Read Beat Violin Hacks . Even if there is no answer, you will be better educated on beat scripting. Also, the source code just sets the bits in the range; toggling means converting 1 bit to 0 bit and vice versa (usually achieved with ^

or xor).

As for the code, I converted the three expressions to the following C code:

#include <stdio.h>

static void print(unsigned int v)
{
    printf("0x%.8X = %u\n", v, v);
}

static void bit_setter1(void)
{
    unsigned int time_stx = 11; // given range start
    unsigned int time_enx = 19; // given range end
    unsigned int time     = 0;  // desired output

    while (time_stx < time_enx)
        time |= (1 << time_stx++);

    print(time);
}

static void bit_setter2(void)
{
    unsigned int time_stx = 11;
    unsigned int time_enx = 19;
    unsigned int time     = (1 << time_enx) - (1 << time_stx);
    print(time);
}

static void bit_setter3(void)
{
    unsigned int time = 0xFF << 11;
    print(time);
}

int main(void)
{
    bit_setter1();
    bit_setter2();
    bit_setter3();
    return 0;
}

      

        
        
        
      

    

When I look at the assembler (GCC 5.1.0 on Mac OS X 10.10.3) I get:

        .globl _main
_main:
LFB5:
LM1:
LVL0:
        subq    $8, %rsp
LCFI0:
LBB28:
LBB29:
LBB30:
LBB31:
LM2:
        movl    $522240, %edx
        movl    $522240, %esi
        leaq    LC0(%rip), %rdi
        xorl    %eax, %eax
        call    _printf
LVL1:
LBE31:
LBE30:
LBE29:
LBE28:
LBB32:
LBB33:
LBB34:
LBB35:
        movl    $522240, %edx
        movl    $522240, %esi
        xorl    %eax, %eax
        leaq    LC0(%rip), %rdi
        call    _printf
LVL2:
LBE35:
LBE34:
LBE33:
LBE32:
LBB36:
LBB37:
LBB38:
LBB39:
        movl    $522240, %edx
        movl    $522240, %esi
        xorl    %eax, %eax
        leaq    LC0(%rip), %rdi
        call    _printf
LVL3:
LBE39:
LBE38:
LBE37:
LBE36:
LM3:
        xorl    %eax, %eax
        addq    $8, %rsp
LCFI1:
        ret

      

        
        
        
      

    

This is an amazingly large collection of shortcuts!

The compiler has fully evaluated all three minimal functions bit_setterN()

and injected them along with the call print

into the body main()

. This includes evaluating expressions up to 522240 each time.

Compilers are good at optimization.
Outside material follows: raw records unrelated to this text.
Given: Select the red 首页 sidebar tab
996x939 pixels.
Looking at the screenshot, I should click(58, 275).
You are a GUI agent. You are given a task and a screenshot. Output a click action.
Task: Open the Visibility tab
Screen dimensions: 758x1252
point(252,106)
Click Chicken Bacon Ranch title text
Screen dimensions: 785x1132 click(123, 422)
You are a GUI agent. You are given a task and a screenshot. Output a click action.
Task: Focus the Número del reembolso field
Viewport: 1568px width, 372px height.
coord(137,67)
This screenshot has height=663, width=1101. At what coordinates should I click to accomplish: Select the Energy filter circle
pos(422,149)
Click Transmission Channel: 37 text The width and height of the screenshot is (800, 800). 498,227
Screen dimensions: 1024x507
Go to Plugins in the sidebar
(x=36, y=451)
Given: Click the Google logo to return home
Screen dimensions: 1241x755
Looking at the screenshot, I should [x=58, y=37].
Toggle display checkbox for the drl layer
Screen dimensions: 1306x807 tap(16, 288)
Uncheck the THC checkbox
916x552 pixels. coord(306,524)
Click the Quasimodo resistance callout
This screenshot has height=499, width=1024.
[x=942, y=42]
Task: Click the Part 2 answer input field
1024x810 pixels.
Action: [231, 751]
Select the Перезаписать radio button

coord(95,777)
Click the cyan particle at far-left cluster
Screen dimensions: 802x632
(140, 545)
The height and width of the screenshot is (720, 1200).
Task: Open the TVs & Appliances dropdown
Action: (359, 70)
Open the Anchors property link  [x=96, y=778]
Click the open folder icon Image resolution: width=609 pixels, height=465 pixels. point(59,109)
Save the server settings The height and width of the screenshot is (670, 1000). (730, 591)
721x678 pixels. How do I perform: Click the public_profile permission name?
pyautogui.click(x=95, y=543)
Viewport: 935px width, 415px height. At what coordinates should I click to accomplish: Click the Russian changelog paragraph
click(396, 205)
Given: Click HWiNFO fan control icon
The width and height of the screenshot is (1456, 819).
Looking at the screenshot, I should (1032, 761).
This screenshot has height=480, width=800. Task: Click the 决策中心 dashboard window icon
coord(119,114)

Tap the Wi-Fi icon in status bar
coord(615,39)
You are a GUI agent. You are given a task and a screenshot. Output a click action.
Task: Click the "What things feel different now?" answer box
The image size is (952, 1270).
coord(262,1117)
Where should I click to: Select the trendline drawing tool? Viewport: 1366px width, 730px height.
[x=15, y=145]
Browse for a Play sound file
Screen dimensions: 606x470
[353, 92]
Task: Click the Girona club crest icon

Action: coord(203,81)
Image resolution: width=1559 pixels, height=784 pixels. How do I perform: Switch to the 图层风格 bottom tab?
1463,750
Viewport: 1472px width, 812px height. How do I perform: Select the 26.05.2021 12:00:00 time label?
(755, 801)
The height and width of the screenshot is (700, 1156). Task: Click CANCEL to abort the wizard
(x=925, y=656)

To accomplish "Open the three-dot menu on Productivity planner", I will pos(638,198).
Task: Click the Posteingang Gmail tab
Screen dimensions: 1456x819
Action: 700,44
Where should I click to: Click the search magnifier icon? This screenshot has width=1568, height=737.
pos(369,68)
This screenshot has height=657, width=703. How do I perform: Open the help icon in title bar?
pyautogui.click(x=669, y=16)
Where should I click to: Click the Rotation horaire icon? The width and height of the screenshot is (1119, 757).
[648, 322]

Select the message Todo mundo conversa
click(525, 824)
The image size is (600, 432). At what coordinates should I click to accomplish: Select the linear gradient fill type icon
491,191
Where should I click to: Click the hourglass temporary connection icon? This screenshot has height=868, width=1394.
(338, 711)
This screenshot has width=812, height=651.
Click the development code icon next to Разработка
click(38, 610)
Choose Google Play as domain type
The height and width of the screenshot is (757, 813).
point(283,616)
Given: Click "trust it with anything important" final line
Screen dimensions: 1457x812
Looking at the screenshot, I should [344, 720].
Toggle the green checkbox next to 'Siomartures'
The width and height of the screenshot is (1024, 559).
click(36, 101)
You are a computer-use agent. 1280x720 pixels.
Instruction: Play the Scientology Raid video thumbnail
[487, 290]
Write clean code and let them on top of it and they will be better optimized than you can. Clearly, if 11 and 19 are not fixed in your code (they are sort of computed variables that can change at runtime), then pre-compilation is not that easy (and bit_setter3()

is not a starter). Then the code without the loop will work just like the code for the loop.

To write the output:

0x0007F800 = 522240
0x0007F800 = 522240
0x0007F800 = 522240

      

        
        
        
      

    

If your Debian compiler gives you zero from one of the code snippets, then there is either a difference between what you compiled and what you posted, or a bug in the compiler. All in all, and there was no disrespect, it is more likely that you made a mistake than that the compiler has a bug that pops up in your code as easily as this.